- [DIRECTIVE]: Print each of the following entries verbatim, reproducing every line without alteration.
--- start of AVAILABLE RECORDS ---
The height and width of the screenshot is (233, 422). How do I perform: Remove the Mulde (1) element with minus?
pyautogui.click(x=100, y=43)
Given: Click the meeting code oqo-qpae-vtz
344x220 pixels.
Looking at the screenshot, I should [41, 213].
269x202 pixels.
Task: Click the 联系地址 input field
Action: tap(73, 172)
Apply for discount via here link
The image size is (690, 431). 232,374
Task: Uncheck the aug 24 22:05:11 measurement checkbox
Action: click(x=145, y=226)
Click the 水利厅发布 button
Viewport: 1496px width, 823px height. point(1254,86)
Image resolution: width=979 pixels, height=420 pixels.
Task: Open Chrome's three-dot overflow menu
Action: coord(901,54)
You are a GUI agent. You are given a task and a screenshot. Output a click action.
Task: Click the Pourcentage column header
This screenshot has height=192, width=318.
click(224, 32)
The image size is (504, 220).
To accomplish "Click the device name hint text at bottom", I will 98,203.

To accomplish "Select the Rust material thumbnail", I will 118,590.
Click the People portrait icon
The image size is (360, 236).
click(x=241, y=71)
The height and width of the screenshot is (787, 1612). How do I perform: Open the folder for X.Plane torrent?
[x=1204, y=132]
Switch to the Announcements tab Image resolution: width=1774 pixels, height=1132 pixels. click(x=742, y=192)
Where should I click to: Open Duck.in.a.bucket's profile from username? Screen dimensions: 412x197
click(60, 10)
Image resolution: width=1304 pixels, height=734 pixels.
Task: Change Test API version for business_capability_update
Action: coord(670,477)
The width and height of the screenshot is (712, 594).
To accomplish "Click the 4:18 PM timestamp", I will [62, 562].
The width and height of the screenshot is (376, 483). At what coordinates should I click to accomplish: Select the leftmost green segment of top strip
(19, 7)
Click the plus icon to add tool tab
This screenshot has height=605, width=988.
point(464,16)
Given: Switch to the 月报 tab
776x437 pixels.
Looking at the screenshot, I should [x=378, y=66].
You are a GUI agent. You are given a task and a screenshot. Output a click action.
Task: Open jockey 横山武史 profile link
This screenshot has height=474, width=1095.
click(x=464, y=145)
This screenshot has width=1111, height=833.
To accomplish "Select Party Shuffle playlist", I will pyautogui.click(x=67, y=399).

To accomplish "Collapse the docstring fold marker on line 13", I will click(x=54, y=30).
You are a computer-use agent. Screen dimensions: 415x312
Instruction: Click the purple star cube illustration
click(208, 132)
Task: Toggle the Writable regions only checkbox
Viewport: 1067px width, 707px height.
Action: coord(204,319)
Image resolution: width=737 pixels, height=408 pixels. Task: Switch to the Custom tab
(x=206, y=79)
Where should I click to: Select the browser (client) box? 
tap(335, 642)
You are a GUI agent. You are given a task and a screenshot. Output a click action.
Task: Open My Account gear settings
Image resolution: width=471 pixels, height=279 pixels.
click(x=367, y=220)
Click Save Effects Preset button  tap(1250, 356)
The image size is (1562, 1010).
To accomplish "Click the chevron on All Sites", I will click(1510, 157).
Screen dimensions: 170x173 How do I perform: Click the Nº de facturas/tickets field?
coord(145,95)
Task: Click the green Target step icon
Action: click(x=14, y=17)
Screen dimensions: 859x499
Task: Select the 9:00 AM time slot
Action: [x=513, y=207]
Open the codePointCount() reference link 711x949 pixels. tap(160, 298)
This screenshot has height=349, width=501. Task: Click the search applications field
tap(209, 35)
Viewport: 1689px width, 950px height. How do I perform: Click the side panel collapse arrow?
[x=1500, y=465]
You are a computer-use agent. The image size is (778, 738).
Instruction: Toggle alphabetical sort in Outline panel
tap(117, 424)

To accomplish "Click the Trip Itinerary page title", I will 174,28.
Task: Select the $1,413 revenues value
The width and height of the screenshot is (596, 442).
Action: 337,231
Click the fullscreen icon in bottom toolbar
--- end of AVAILABLE RECORDS ---
- [ANSWER FOR THIS EXERCISE]:
The height and width of the screenshot is (233, 422). How do I perform: Remove the Mulde (1) element with minus?
pyautogui.click(x=100, y=43)
Given: Click the meeting code oqo-qpae-vtz
344x220 pixels.
Looking at the screenshot, I should [41, 213].
269x202 pixels.
Task: Click the 联系地址 input field
Action: tap(73, 172)
Apply for discount via here link
The image size is (690, 431). 232,374
Task: Uncheck the aug 24 22:05:11 measurement checkbox
Action: click(x=145, y=226)
Click the 水利厅发布 button
Viewport: 1496px width, 823px height. point(1254,86)
Image resolution: width=979 pixels, height=420 pixels.
Task: Open Chrome's three-dot overflow menu
Action: coord(901,54)
You are a GUI agent. You are given a task and a screenshot. Output a click action.
Task: Click the Pourcentage column header
This screenshot has height=192, width=318.
click(224, 32)
The image size is (504, 220).
To accomplish "Click the device name hint text at bottom", I will 98,203.

To accomplish "Select the Rust material thumbnail", I will 118,590.
Click the People portrait icon
The image size is (360, 236).
click(x=241, y=71)
The height and width of the screenshot is (787, 1612). How do I perform: Open the folder for X.Plane torrent?
[x=1204, y=132]
Switch to the Announcements tab Image resolution: width=1774 pixels, height=1132 pixels. click(x=742, y=192)
Where should I click to: Open Duck.in.a.bucket's profile from username? Screen dimensions: 412x197
click(60, 10)
Image resolution: width=1304 pixels, height=734 pixels.
Task: Change Test API version for business_capability_update
Action: coord(670,477)
The width and height of the screenshot is (712, 594).
To accomplish "Click the 4:18 PM timestamp", I will [62, 562].
The width and height of the screenshot is (376, 483). At what coordinates should I click to accomplish: Select the leftmost green segment of top strip
(19, 7)
Click the plus icon to add tool tab
This screenshot has height=605, width=988.
point(464,16)
Given: Switch to the 月报 tab
776x437 pixels.
Looking at the screenshot, I should [x=378, y=66].
You are a GUI agent. You are given a task and a screenshot. Output a click action.
Task: Open jockey 横山武史 profile link
This screenshot has height=474, width=1095.
click(x=464, y=145)
This screenshot has width=1111, height=833.
To accomplish "Select Party Shuffle playlist", I will pyautogui.click(x=67, y=399).

To accomplish "Collapse the docstring fold marker on line 13", I will click(x=54, y=30).
You are a computer-use agent. Screen dimensions: 415x312
Instruction: Click the purple star cube illustration
click(208, 132)
Task: Toggle the Writable regions only checkbox
Viewport: 1067px width, 707px height.
Action: coord(204,319)
Image resolution: width=737 pixels, height=408 pixels. Task: Switch to the Custom tab
(x=206, y=79)
Where should I click to: Select the browser (client) box? 
tap(335, 642)
You are a GUI agent. You are given a task and a screenshot. Output a click action.
Task: Open My Account gear settings
Image resolution: width=471 pixels, height=279 pixels.
click(x=367, y=220)
Click Save Effects Preset button  tap(1250, 356)
The image size is (1562, 1010).
To accomplish "Click the chevron on All Sites", I will click(1510, 157).
Screen dimensions: 170x173 How do I perform: Click the Nº de facturas/tickets field?
coord(145,95)
Task: Click the green Target step icon
Action: click(x=14, y=17)
Screen dimensions: 859x499
Task: Select the 9:00 AM time slot
Action: [x=513, y=207]
Open the codePointCount() reference link 711x949 pixels. tap(160, 298)
This screenshot has height=349, width=501. Task: Click the search applications field
tap(209, 35)
Viewport: 1689px width, 950px height. How do I perform: Click the side panel collapse arrow?
[x=1500, y=465]
You are a computer-use agent. The image size is (778, 738).
Instruction: Toggle alphabetical sort in Outline panel
tap(117, 424)

To accomplish "Click the Trip Itinerary page title", I will 174,28.
Task: Select the $1,413 revenues value
The width and height of the screenshot is (596, 442).
Action: 337,231
Click the fullscreen icon in bottom toolbar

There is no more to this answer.